--- AIM ---
Return the stretch of items from the line containing "Click the '12.0' version number" through the line containing "Action: [892, 121]", copying every line in it verbatim with both of those lines included.

--- ENTRIES ---
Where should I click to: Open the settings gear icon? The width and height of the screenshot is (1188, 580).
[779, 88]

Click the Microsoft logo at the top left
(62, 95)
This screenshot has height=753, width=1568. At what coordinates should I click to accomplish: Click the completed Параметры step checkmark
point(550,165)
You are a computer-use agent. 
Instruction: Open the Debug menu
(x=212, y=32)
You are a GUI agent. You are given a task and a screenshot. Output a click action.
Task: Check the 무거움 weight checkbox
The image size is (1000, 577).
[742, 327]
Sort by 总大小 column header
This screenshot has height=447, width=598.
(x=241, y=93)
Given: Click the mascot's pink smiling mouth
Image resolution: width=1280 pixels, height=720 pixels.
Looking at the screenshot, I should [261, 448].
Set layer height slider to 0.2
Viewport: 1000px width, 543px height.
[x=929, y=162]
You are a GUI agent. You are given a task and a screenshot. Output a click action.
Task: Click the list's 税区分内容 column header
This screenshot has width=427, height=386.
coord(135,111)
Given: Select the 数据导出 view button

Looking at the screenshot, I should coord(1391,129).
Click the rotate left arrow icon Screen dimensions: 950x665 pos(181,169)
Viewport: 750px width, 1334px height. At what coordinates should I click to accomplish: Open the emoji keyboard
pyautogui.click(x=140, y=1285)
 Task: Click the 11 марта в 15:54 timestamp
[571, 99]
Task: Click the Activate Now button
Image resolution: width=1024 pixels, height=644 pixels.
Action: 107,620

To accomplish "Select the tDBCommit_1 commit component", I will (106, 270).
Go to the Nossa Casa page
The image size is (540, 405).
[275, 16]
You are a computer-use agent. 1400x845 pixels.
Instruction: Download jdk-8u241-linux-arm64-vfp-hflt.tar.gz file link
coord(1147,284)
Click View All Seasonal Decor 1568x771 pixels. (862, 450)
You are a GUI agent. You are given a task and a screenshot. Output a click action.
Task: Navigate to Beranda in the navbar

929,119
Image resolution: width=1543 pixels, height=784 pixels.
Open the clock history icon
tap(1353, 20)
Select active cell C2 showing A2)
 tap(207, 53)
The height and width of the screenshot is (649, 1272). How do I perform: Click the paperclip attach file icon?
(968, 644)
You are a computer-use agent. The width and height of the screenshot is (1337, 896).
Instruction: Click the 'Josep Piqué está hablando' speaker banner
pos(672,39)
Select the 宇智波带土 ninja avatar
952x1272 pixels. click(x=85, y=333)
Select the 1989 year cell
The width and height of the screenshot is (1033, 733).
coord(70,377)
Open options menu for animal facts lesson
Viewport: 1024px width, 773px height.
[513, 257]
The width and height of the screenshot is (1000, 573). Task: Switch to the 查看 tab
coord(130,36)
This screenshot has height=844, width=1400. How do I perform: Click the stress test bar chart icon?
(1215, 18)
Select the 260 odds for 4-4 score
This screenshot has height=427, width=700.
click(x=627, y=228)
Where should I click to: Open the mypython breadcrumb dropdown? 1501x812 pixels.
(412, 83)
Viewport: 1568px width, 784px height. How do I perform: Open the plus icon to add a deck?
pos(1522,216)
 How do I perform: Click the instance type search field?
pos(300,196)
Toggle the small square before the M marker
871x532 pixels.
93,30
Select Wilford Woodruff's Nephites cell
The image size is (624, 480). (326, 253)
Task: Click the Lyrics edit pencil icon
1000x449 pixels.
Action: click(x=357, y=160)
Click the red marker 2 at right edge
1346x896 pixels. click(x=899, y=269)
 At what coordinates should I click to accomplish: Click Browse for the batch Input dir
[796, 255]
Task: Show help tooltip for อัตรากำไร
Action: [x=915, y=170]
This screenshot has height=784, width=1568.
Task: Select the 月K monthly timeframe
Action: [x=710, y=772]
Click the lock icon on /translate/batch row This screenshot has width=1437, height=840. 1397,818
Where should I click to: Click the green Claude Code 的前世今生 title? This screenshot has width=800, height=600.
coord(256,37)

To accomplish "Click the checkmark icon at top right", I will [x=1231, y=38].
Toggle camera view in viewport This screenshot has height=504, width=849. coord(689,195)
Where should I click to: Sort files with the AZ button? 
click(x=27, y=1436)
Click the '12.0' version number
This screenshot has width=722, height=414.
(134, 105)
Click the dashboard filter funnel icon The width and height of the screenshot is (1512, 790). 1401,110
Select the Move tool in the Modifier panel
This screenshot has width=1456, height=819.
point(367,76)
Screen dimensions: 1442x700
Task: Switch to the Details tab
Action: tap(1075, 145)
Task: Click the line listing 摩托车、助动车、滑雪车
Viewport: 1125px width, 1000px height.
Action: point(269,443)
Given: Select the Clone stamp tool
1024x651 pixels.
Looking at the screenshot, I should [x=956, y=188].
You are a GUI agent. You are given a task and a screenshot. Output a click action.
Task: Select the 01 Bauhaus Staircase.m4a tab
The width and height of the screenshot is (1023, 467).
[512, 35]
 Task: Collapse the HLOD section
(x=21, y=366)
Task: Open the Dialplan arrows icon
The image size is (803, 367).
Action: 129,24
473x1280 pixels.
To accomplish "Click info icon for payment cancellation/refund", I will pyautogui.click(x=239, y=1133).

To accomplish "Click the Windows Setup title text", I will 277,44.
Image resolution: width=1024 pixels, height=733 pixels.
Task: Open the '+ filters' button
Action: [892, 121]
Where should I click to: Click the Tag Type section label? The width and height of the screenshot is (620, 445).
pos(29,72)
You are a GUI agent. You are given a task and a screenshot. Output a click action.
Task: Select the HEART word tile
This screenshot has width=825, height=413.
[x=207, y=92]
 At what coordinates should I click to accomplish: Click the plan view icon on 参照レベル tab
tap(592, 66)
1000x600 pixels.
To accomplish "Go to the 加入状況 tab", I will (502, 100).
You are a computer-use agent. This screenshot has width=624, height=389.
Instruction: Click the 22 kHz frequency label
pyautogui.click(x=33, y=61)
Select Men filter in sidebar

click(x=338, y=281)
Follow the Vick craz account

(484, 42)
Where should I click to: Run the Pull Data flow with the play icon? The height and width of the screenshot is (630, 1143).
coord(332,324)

--- THE REPLY ---
Click the '12.0' version number
This screenshot has width=722, height=414.
(134, 105)
Click the dashboard filter funnel icon The width and height of the screenshot is (1512, 790). 1401,110
Select the Move tool in the Modifier panel
This screenshot has width=1456, height=819.
point(367,76)
Screen dimensions: 1442x700
Task: Switch to the Details tab
Action: tap(1075, 145)
Task: Click the line listing 摩托车、助动车、滑雪车
Viewport: 1125px width, 1000px height.
Action: point(269,443)
Given: Select the Clone stamp tool
1024x651 pixels.
Looking at the screenshot, I should [x=956, y=188].
You are a GUI agent. You are given a task and a screenshot. Output a click action.
Task: Select the 01 Bauhaus Staircase.m4a tab
The width and height of the screenshot is (1023, 467).
[512, 35]
 Task: Collapse the HLOD section
(x=21, y=366)
Task: Open the Dialplan arrows icon
The image size is (803, 367).
Action: 129,24
473x1280 pixels.
To accomplish "Click info icon for payment cancellation/refund", I will pyautogui.click(x=239, y=1133).

To accomplish "Click the Windows Setup title text", I will 277,44.
Image resolution: width=1024 pixels, height=733 pixels.
Task: Open the '+ filters' button
Action: [892, 121]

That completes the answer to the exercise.